Lower respiratory Infections
Tuberculosis
Tuberculosis: Overview
• TB is characterized as a necrotising granulomatous inflammation of infected
organs, most commonly the lungs
• The primary agent of TB is Mycobacterium tuberculosis
• Dissemination occurs via inhalation of infected droplets from people with active
pulmonary disease
• Exposure can lead to either primary active disease (5%) or asymptomatic latent
infection (95%)
• Latent disease is capable of reactivating to symptomatic disease if the immune system is
compromised (~5%)
• In 2018, estimates were 1.7 billion people infected worldwide with ~1.5 million
deaths
TB: Aetiology
• M. tuberculosis is a large non-motile, rod-shaped bacterium
• It is an obligate aerobe
• MTB complexes are always found in the well-aerated upper lobes of the lungs
• It is a facultative intracellular parasite, usually of macrophages
• It has a slow generation time - 15-20 hours
• A family of non-tuberculosis bacteria (NTM; 170 species) exists, some of which
can also cause pulmonary disease eg.
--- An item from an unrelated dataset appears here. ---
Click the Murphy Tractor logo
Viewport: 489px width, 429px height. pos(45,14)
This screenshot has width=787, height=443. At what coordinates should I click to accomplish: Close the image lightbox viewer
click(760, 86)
M. avium complex (MAC)
• Many non-pathogenic mycobacteria are normal flora of humans
• All mycobacteria are stained for microscopy using the Ziehl-Neelson or acid fast
stain due to their unusual cell wall components
TB: Symptoms
General symptoms:
• Unexplained weight loss
• Loss of appetite
• Night sweats
• Fever
• Fatigue
If TB disease is in the lungs (pulmonary), symptoms may include:
• Coughing for longer than 3 weeks
• Haemoptysis
• Chest pain
If TB disease is in other parts of the body (extrapulmonary), symptoms will depend on the area affected
TB: Pathogenesis
• Infection begins with exposure to respiratory droplets containing M. tuberculosis
• A dose of 1-10 bacilli are dispersed, making the risk of transmission likely
• In the lung, the bacilli are phagocytised by alveolar macrophage cells, which then invade
the underlying epithelium
• Once inside the phagocyte, Mtb modulates the behavior of its phagosome by
preventing its fusion with acidic, hydrolytically-active lysosomes
• Monocytes from nearby blood vessels form the beginning of a granuloma, as the
immune system attempts to control disease
• this is the hallmark of tuberculosis
https://doi.org/10.1016/j.tim.2018.02.012
IMMUNE CHECK POINTS
https://doi.org/10.1016/j.tube.2018.09.007
TB and comorbidities
• Among HIV +ve individuals, TB is one of the most frequent opportunistic
infections
• Risk of developing TB is up to 26x higher in HIV+ve patients
• Due to weakened immune system
• TB may also exacerbate HIV-1 disease and AIDS progression
• Active TB is associated with higher HIV-1 viral loads in the blood
• T2D increases risk by ~7-fold
• Patients have a faster TB progression and respond poorly to treatment
• Other risks: IVDU, organ transplants
TB: Diagnostics
• TB disease is diagnosed by medical history, physical
examination, chest x-ray, and laboratory tests
• The TB skin test - Mantoux tuberculin skin test (TST) - give a
false-positive result in people who have received BCG
• IGRA’s – measure IFN-γ release in response to antigen
stimulation
• NAATS – molecular assays
TB: Treatment
• Should be initiated as early as possible – delays associated with poor clinical
outcomes
• Group 1 – first line oral antibiotics (for drug susceptible TB)
• INH; RIF; ETH; PZA
• Group 2 – second line injectables
• Amikacin; kanamycin; capreomycin; +streptomycin (1st line but injectable)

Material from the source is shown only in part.